The full set of entries should be repeated without a single change.
══════════
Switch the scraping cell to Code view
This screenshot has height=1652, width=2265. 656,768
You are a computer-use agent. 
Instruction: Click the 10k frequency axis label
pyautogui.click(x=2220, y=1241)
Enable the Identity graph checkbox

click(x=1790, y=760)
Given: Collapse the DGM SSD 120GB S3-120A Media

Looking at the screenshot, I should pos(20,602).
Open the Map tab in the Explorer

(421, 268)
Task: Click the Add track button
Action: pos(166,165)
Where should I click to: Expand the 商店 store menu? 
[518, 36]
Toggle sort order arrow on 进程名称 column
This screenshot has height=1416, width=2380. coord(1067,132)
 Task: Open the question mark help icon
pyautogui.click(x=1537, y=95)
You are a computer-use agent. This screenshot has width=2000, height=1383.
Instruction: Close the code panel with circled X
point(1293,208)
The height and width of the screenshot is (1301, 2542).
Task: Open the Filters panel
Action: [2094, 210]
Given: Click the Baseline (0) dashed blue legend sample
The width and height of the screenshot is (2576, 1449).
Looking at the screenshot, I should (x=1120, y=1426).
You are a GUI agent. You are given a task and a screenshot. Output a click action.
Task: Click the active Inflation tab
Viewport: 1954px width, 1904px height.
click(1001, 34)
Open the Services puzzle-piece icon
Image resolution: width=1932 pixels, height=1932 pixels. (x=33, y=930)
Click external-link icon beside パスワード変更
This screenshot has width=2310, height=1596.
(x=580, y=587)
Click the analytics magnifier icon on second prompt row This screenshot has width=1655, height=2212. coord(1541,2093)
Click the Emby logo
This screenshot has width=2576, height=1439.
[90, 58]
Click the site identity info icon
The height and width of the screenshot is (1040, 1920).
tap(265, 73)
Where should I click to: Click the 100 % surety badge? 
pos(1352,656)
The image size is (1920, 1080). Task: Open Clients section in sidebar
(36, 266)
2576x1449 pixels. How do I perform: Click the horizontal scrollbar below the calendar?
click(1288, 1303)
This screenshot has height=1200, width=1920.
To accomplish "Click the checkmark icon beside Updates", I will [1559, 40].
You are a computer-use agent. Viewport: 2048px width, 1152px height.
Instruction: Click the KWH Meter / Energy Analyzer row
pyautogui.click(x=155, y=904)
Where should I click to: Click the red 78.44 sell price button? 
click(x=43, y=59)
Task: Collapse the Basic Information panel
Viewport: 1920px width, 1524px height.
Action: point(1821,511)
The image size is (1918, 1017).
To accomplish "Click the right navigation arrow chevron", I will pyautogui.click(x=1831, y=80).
══════════
### Your solution
Switch the scraping cell to Code view
This screenshot has height=1652, width=2265. 656,768
You are a computer-use agent. 
Instruction: Click the 10k frequency axis label
pyautogui.click(x=2220, y=1241)
Enable the Identity graph checkbox

click(x=1790, y=760)
Given: Collapse the DGM SSD 120GB S3-120A Media

Looking at the screenshot, I should pos(20,602).
Open the Map tab in the Explorer

(421, 268)
Task: Click the Add track button
Action: pos(166,165)
Where should I click to: Expand the 商店 store menu? 
[518, 36]
Toggle sort order arrow on 进程名称 column
This screenshot has height=1416, width=2380. coord(1067,132)
 Task: Open the question mark help icon
pyautogui.click(x=1537, y=95)
You are a computer-use agent. This screenshot has width=2000, height=1383.
Instruction: Close the code panel with circled X
point(1293,208)
The height and width of the screenshot is (1301, 2542).
Task: Open the Filters panel
Action: [2094, 210]
Given: Click the Baseline (0) dashed blue legend sample
The width and height of the screenshot is (2576, 1449).
Looking at the screenshot, I should (x=1120, y=1426).
You are a GUI agent. You are given a task and a screenshot. Output a click action.
Task: Click the active Inflation tab
Viewport: 1954px width, 1904px height.
click(1001, 34)
Open the Services puzzle-piece icon
Image resolution: width=1932 pixels, height=1932 pixels. (x=33, y=930)
Click external-link icon beside パスワード変更
This screenshot has width=2310, height=1596.
(x=580, y=587)
Click the analytics magnifier icon on second prompt row This screenshot has width=1655, height=2212. coord(1541,2093)
Click the Emby logo
This screenshot has width=2576, height=1439.
[90, 58]
Click the site identity info icon
The height and width of the screenshot is (1040, 1920).
tap(265, 73)
Where should I click to: Click the 100 % surety badge? 
pos(1352,656)
The image size is (1920, 1080). Task: Open Clients section in sidebar
(36, 266)
2576x1449 pixels. How do I perform: Click the horizontal scrollbar below the calendar?
click(1288, 1303)
This screenshot has height=1200, width=1920.
To accomplish "Click the checkmark icon beside Updates", I will [1559, 40].
You are a computer-use agent. Viewport: 2048px width, 1152px height.
Instruction: Click the KWH Meter / Energy Analyzer row
pyautogui.click(x=155, y=904)
Where should I click to: Click the red 78.44 sell price button? 
click(x=43, y=59)
Task: Collapse the Basic Information panel
Viewport: 1920px width, 1524px height.
Action: point(1821,511)
The image size is (1918, 1017).
To accomplish "Click the right navigation arrow chevron", I will pyautogui.click(x=1831, y=80).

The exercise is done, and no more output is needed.